The Thorn Puller

The Thorn Puller

Hiromi Ito's debut English-language novel translated by Jeffrey Angles

By

Jizo Bodhisattva and fall foliage in Daisenji Temple.

In the circle of life, Elton John teaches us, there’s more to do than can ever be done. I get the feeling that this is a sentiment with which Ito, the semi-autobiographical protagonist of Hiromi Ito’s The Thorn Puller, would agree. For her dysfunctional international family, Ito is the hub of the wheel, the star around which the others orbit, and the day is never quite long enough for everything that needs to be done.

The Thorn Puller is a clear-sighted, brutally honest portrayal of the pressures of middle age when the generations above and below are oppressive in their needs and the reality of mortality is becoming all too apparent. As a result, it was a huge success in Japan where Ito’s blunt, often funny, always poetic examination of the emotional turmoil of providing care to parents in their final years resonated with many in this aging society. This translation by Jeffrey Angles is her first novel in English.

Much of the plot is based on Ito’s own life though as always with this kind of Japanese literature, it’s hard to know where fact ends and fiction begins. Married to an American man decades her senior, Ito is based in California, where their daughter Aiko goes to school. She also has a daughter from her first marriage, Yukiko.

The novel opens with an indirectly-couched demand that Ito return to Kumamoto, where her elderly parents’ health is failing. Despite living more than 9000 km away, as the only child, custom dictates that she must comply. At the same time, her husband’s health also takes a downturn and he requires surgery; in the U.S. the expectation is that the spouse takes priority. Ito favors her parents but tries to juggle both, bouncing between east and west, never quite being there for either.
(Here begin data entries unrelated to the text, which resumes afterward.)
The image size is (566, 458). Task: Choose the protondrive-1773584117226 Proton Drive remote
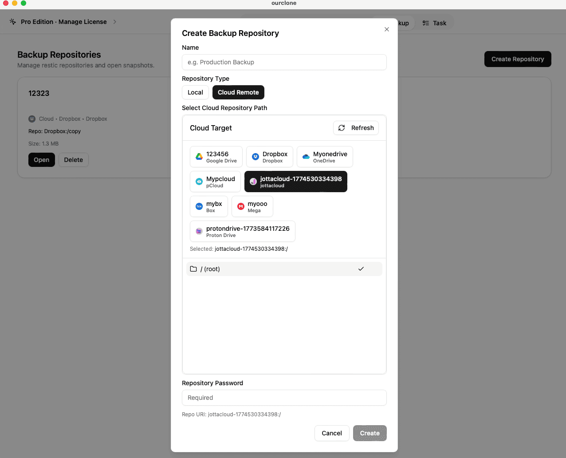(242, 231)
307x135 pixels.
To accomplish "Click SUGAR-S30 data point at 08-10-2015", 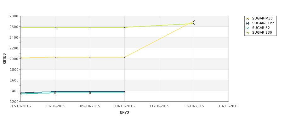I will [x=55, y=28].
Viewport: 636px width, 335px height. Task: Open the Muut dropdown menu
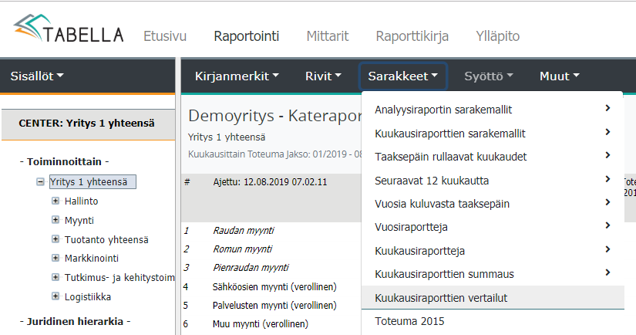tap(559, 76)
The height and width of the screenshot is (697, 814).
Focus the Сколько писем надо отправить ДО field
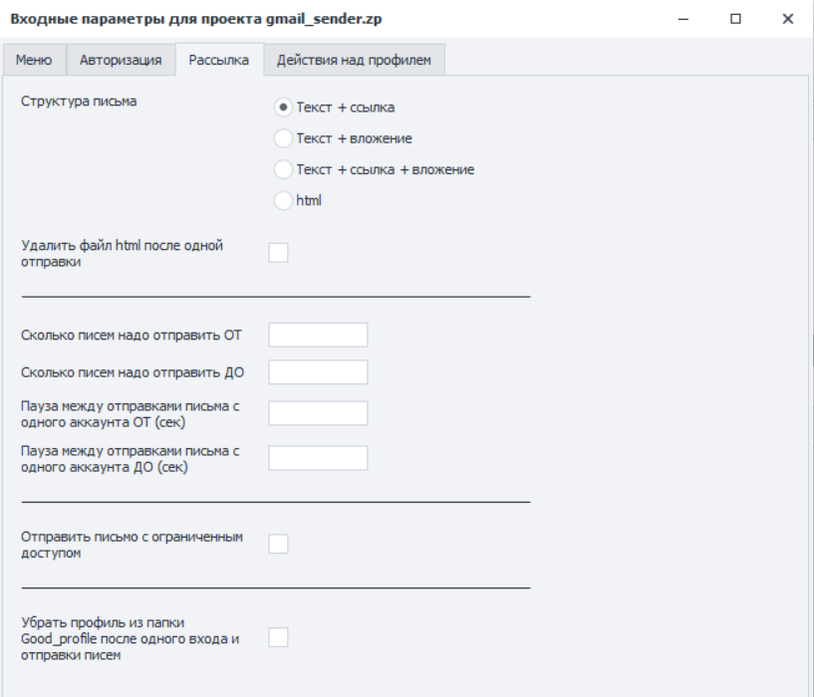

As she pings back and forth across the Pacific, she is accompanied by Aiko. While Ito is stuck in the middle, with everyone dependent on her, Aiko is the archetypal outsider. Not quite American enough for the harsh environment of U.S. high school, too American for the conformity of Japanese high school, she is as desperate for a niche of her own as Ito is to escape hers. Ito watches her daughters slowly become women like her; she sits by her mother’s hospital bed looking at her own potential future. The circle of life rolls on.

The Thorn Puller’s title comes from Japanese mythology, where, as Angles explains in his introduction, a Jizo is an “enlightened being…worshipped like deities.” This particular Jizo is a statue in Sugamo, a district of Tokyo, “believed to have the ability to remove the ‘thorns’ of suffering that afflict worshippers.” Buddhist philosophy and Japanese folklore are woven into the structure of the book, and the text is alive with allusions to and quotes from classics of Japanese literature. It is a web of references, a work that Ito herself likens more to a poem than a novel, though enjoyment isn’t predicated on prior knowledge. Rather, it is a multi-layered text that rewards repeat readings and deep dives.
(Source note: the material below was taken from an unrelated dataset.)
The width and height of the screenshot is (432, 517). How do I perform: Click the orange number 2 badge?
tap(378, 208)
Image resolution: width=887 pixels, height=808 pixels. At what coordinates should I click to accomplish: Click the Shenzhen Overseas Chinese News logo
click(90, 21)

The Sugamo statue of Jizo is a family constant, a bond between Ito and her mother. Beside her mother’s hospital bed, Ito returns again and again to the image of the Sugamo Jizo and what it means in her life, both metaphysically and physically, as a landmark in the psychogeography of her childhood. She even brings her husband to the shrine on one of his few visits to Japan and his sneering dismissal of it as immature superstition symbolizes the final end of their relationship.

Ito’s mother articulates the idea that the pain of her final years is punishment for some earlier sin, a manifestation of karmic justice, but she’s unable to name a sin for which she might be responsible. On the other hand, Ito’s daughters are, in effect, being punished for Ito’s choices, pulled “round and round in circles” from one side of the Pacific to the other. The eldest, Yukiko, brought to the U.S. when Ito remarried, struggles horribly to fit in, resulting in treatment for an eating disorder and ongoing therapy. The thorns of suffering are too numerous for one Jizo to pull. The circle of life rolls on.

In spite of all this talk of pain and suffering, this is not a story of misery. Ito wryly presents her tribulations in the style of Buddhist pilgrimages from classical literature. Jizo and other enlightened bodhisattva are frequently portrayed as laughing, because what else can you do when faced with the absurdity of existence? The Thorn Puller is a glorious, immersive read, packed with laugh-out-loud moments and the kind of reflections that anyone who has married across cultures will recognize. Above all, it is a work of optimism, concluding with a Joycean refrain of positivity: “I’m alive, I’m alive, I’m alive, I’m alive! I’m alive, I’m alive, I’m alive, I’m alive!” The circle of life rolls on, so you may as well roll with the punches.